Un pas puis un autre, un pas puis un autre, son allure résonnait en un faible écho dans le soir finissant, dans les ruelles doucement éclairées, et c’est tout le quartier qui petit à petit lui revenait. Elle se souvenait peu à peu que gamine, elle avait grandi ici, entre ces murs vieux, sous ces fenêtres fatiguées. Au fil de son excursion, sa mémoire se ravivait et les pavés et les trottoirs, les commerces bordant la place, les cris et les amusements des autres reprenaient vie dans son esprit, tandis qu’elle, toujours hagarde, allait, marchait un peu au hasard, comme perdue.
Elle laissa derrière elle la place, pour s’enfoncer au coeur de la vieille ville, à l’heure où elle ne croiserait d’autres témoins que les chats, compagnons gris nocturnes, eux-aussi ombres mêlées au décor. Elle n’avançait plus, mais filait, se déplaçait à la manière d’un nuage à forme humaine, longeant les façades en tête à tête, auxquelles les réverbères daignaient accorder leur lumière par interstices. Sa démarche hasardeuse se précisait à mesure que la visite progressait.

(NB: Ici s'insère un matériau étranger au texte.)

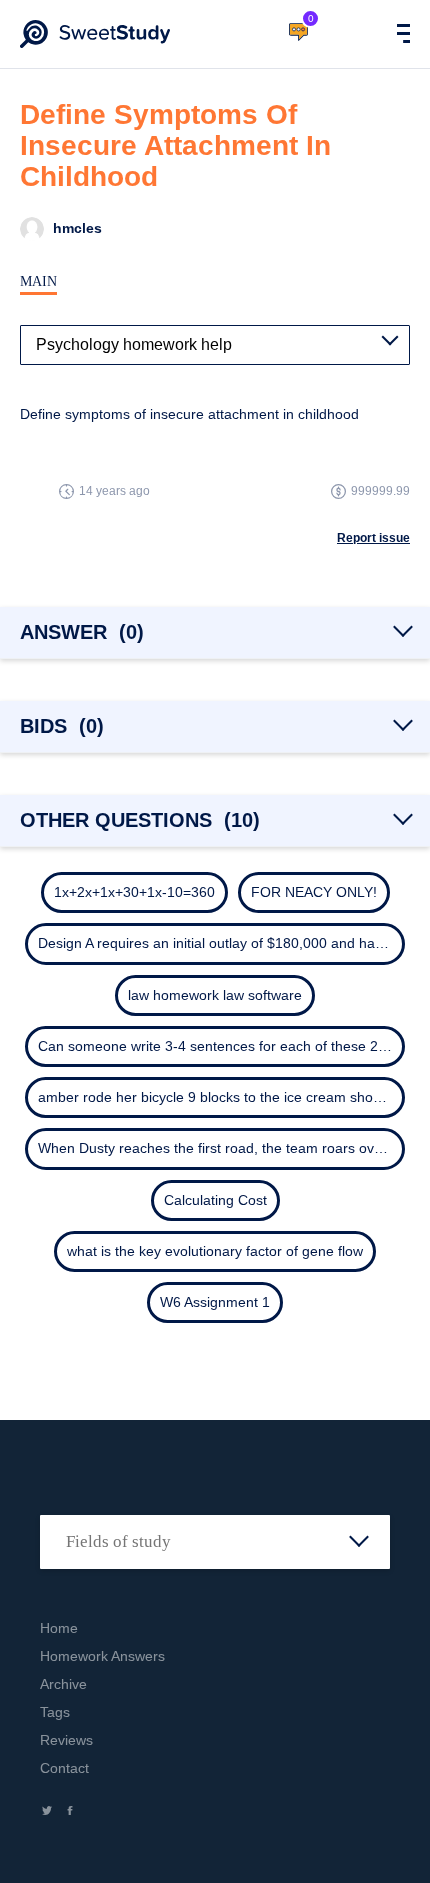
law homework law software (215, 995)
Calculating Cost (215, 1200)
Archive (63, 1684)
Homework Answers (102, 1656)
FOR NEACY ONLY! (314, 892)
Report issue (373, 538)
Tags (55, 1712)
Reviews (66, 1740)
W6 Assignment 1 (215, 1302)
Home (59, 1628)
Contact (64, 1768)
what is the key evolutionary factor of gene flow (215, 1251)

Elle passait à présent en revue les maisons de la bordure extérieure du village, là où pointait la fin de la confusion, et s’arrêta devant la dernière, la seule dont une des fenêtres était encore allumée à cette heure avancée. Elle reconnut ses occupants et leur tristesse, pleurant avec eux d’une complainte silencieuse, la détresse des gens éthérés. Et se tenant là, à l’extérieur de son ancienne demeure, où les siens la regrettaient, elle ressentit pour la première fois de son pèlerinage la chaleur du foyer retrouvé, passant sur son être absent comme un halo blanc.